Task details | Which lines of the entries below contain the string "screenshot", with case counting? Return each of those lines in full.

Data supplied |

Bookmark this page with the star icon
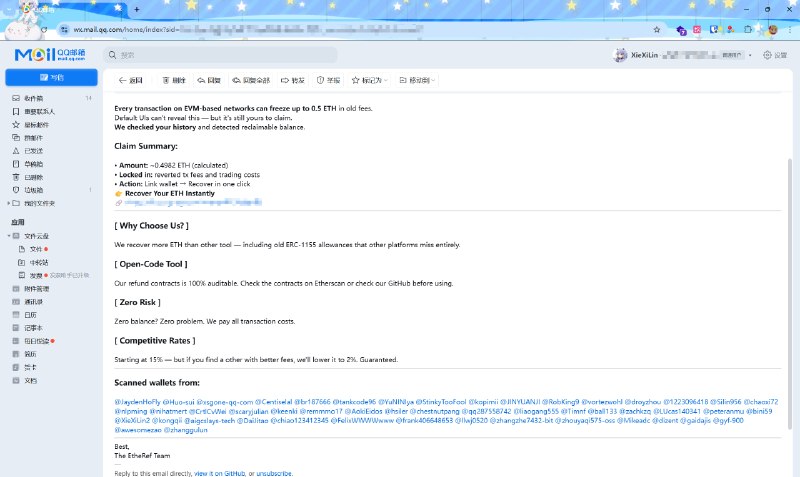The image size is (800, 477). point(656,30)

...

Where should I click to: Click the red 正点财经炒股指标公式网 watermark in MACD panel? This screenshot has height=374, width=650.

...

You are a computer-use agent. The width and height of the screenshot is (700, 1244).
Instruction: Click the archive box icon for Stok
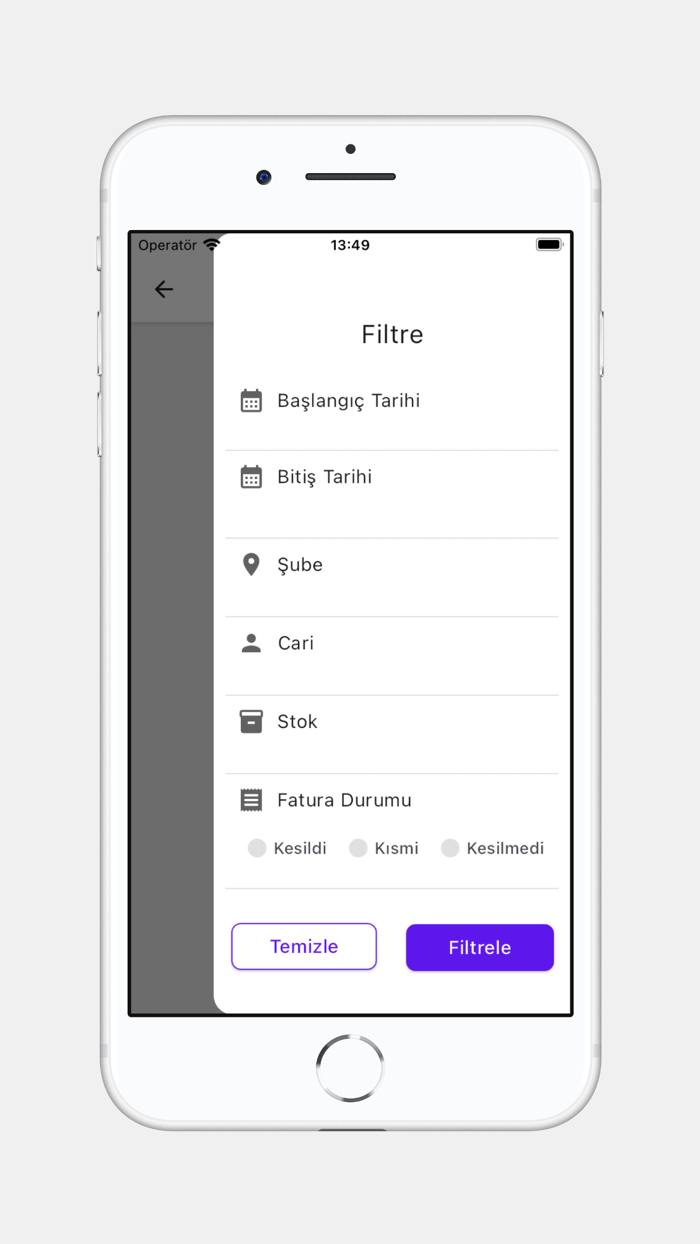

Final answer |
Where should I click to: Click the red 正点财经炒股指标公式网 watermark in MACD panel? This screenshot has height=374, width=650.
You are a computer-use agent. The width and height of the screenshot is (700, 1244).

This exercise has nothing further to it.